Pickle Cupcakes — Sweet-Tangy, Party-Perfect

30-minute bake, funny cupcakes with real pickle zing; crazy-good, savory-sweet bites for game day, BBQs, and appetizer boards.

A bright, briny twist on cupcakes, dill-pickle juice and cream-cheese-dill frosting that make people do a double take… then ask for seconds.

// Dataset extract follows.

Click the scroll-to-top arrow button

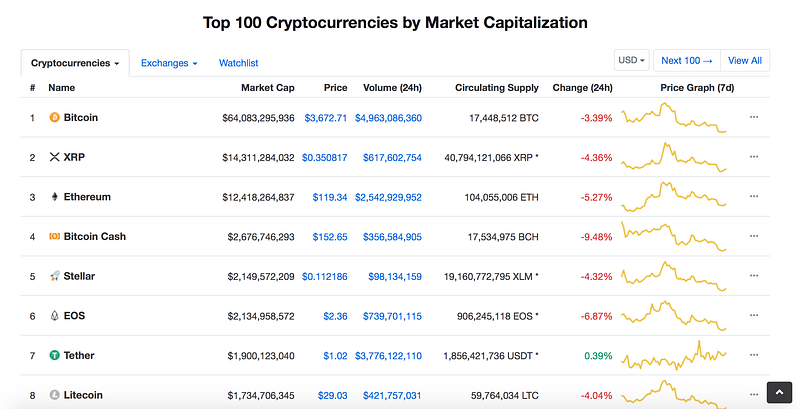779,393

Close-up of Pickle Cupcakes with dill-flecked cream cheese frosting on stone; Funny Cupcakes, Savory Cupcakes look.

Why You’ll Love It

  • Funny-but-actually-delicious: Built to trend under Funny Cupcakes and Crazy Cupcakes—but the balance of sweet + briny works.
  • Savory-sweet option: Go full Savory Cupcakes with a no-sugar, herby cream-cheese topping—or keep it dessert-leaning.
  • Pickle party star: Nails that Pickle Cake vibe in handhelds; great conversation starter for appetizer spreads.
  • Style it like “plants”: Easy Grass Cupcakes, Moss Cupcakes, or Plant Cupcakes looks using dill and dark crumbs.
  • Flexible flavor: Lager swap for Beer Cupcakes notes; fold the batter into bars or a mini loaf.
  • Batch-friendly: One bowl + standard pantry; 12 cupcakes in under an hour.

Ingredients — notes only

Dry: All-purpose flour, baking powder/soda, a touch of sugar (lower than classic cupcakes to let brine pop).
Wet: Melted butter for tenderness; eggs; buttermilk + dill pickle juice for tang and lift.
Pickle add-ins: Very finely chopped dill pickles, well-dried (key to avoid soggy crumbs).
Herbs & aromatics: Fresh dill, lemon zest (optional) to brighten; tiny pinch garlic powder if leaning savory.
Frosting two ways:

  • Sweet-tangy: Cream cheese + butter + powdered sugar + a splash of pickle juice + dill.
  • Savory whip (appetizer style): Cream cheese + sour cream + dill + chives + lemon (no sugar).
    Decor “grass/moss/plant”: Dill fronds, toasted dark rye/pretzel crumbs, or coconut tinted green for a playful top.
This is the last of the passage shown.